## ABOUT THIS TASK
What is needed is an exact copy of the lines from the one containing "Given: Enable GPU Instancing checkbox" through the last line of the records below, with no pictures.

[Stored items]

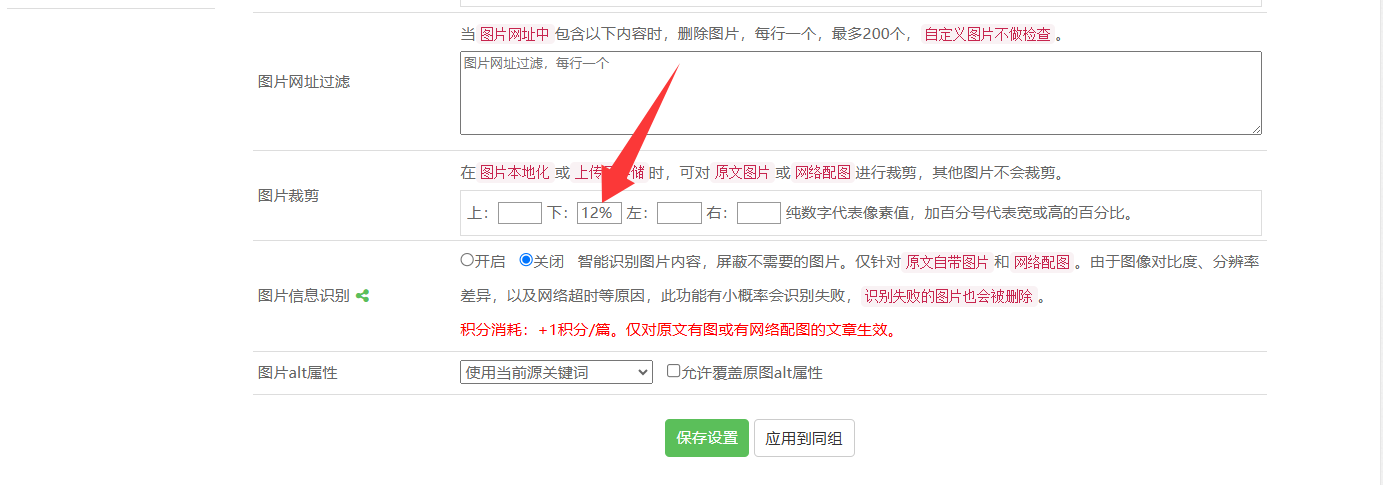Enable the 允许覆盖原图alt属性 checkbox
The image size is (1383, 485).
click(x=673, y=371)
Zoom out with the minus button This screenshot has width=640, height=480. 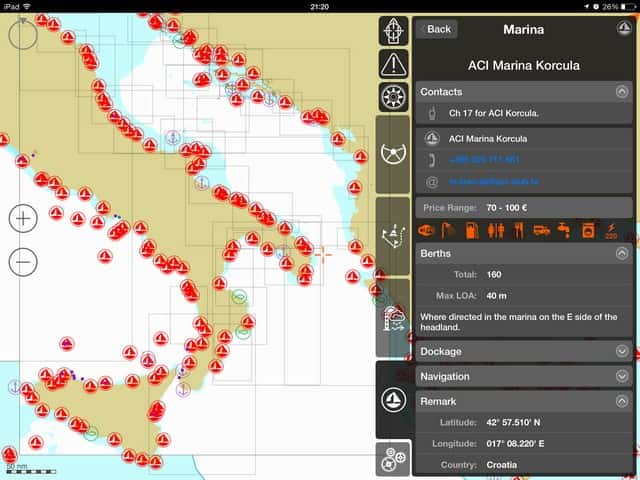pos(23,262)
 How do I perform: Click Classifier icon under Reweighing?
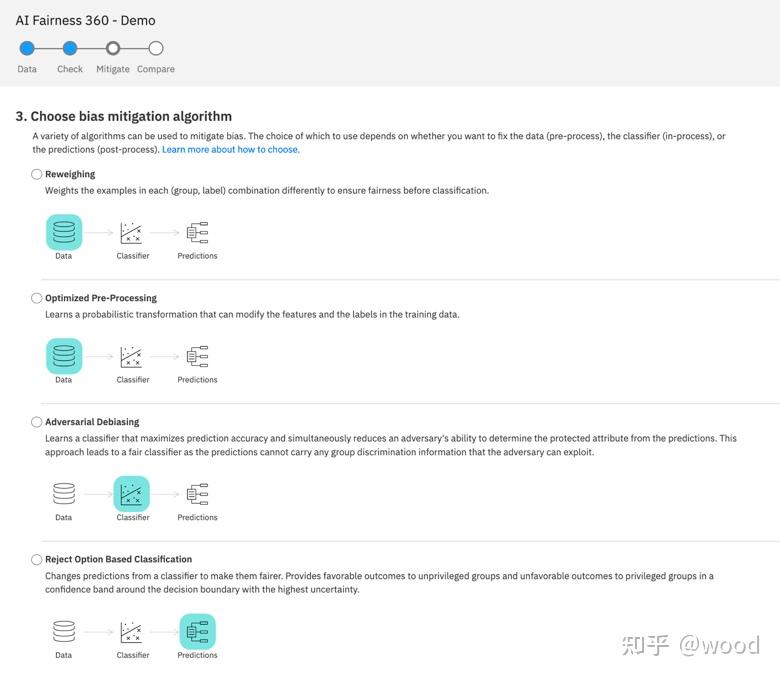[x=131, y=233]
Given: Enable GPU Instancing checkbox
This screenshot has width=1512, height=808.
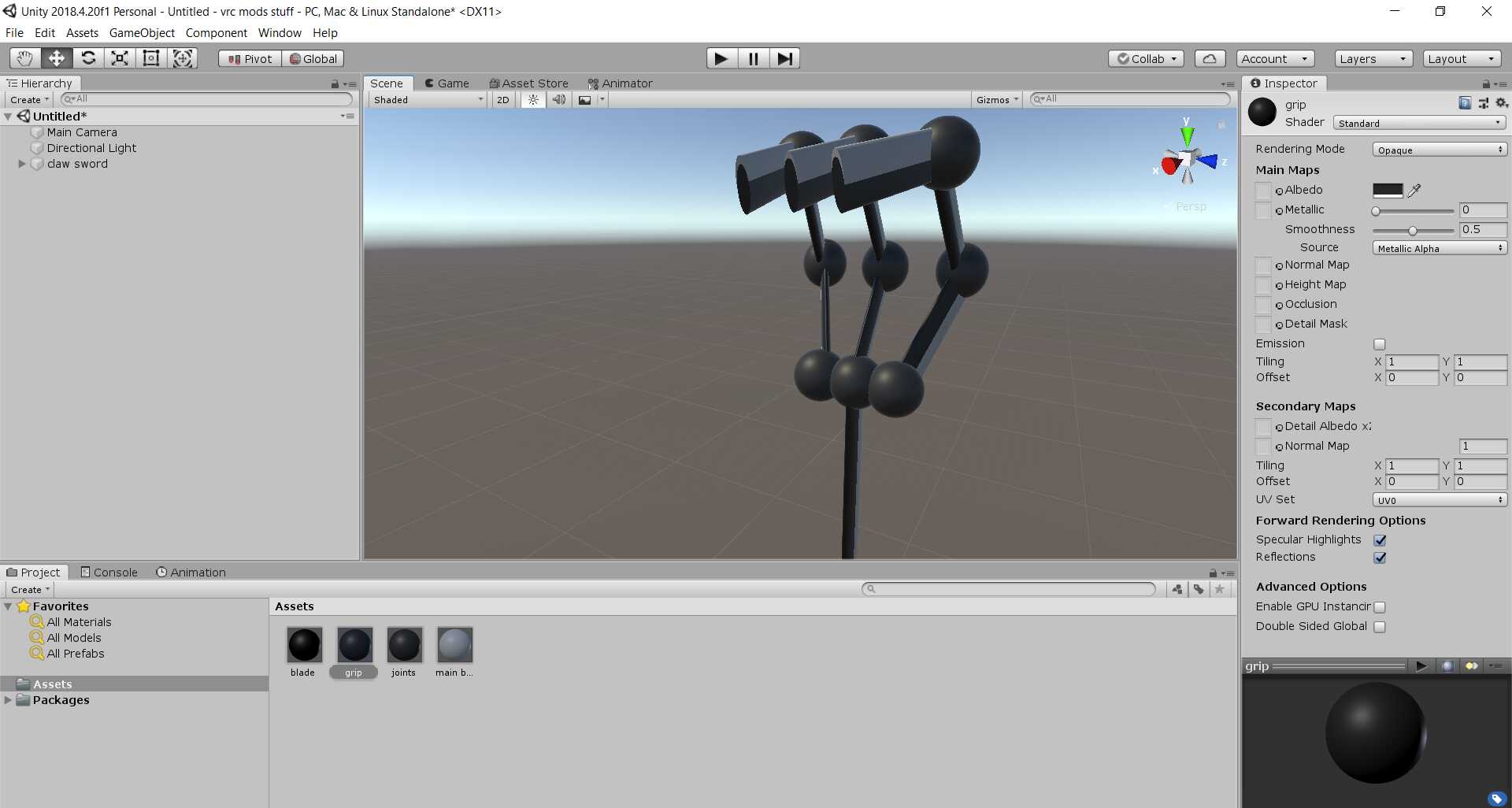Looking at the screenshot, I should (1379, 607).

## SOLUTION FOR THIS PROBLEM
Given: Enable GPU Instancing checkbox
This screenshot has width=1512, height=808.
Looking at the screenshot, I should (1379, 607).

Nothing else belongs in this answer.